» WHAT IS ASKED:
Copy out all of the data below, swapping every "location" for "position" and leaving the rest untouched.

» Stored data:
*-*-*

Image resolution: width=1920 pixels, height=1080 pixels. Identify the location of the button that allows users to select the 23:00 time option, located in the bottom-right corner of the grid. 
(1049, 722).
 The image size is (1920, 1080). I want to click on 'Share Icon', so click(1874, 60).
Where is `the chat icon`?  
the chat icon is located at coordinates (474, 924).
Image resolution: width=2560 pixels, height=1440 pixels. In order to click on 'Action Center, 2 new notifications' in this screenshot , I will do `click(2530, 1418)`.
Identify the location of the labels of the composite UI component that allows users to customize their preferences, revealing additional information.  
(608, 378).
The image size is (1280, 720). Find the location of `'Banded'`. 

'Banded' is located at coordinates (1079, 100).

*-*-*

» RESPONSE FOR THIS EXERCISE:
Image resolution: width=1920 pixels, height=1080 pixels. Identify the position of the button that allows users to select the 23:00 time option, located in the bottom-right corner of the grid. 
(1049, 722).
 The image size is (1920, 1080). I want to click on 'Share Icon', so click(1874, 60).
Where is `the chat icon`?  
the chat icon is located at coordinates (474, 924).
Image resolution: width=2560 pixels, height=1440 pixels. In order to click on 'Action Center, 2 new notifications' in this screenshot , I will do `click(2530, 1418)`.
Identify the position of the labels of the composite UI component that allows users to customize their preferences, revealing additional information.  
(608, 378).
The image size is (1280, 720). Find the position of `'Banded'`. 

'Banded' is located at coordinates (1079, 100).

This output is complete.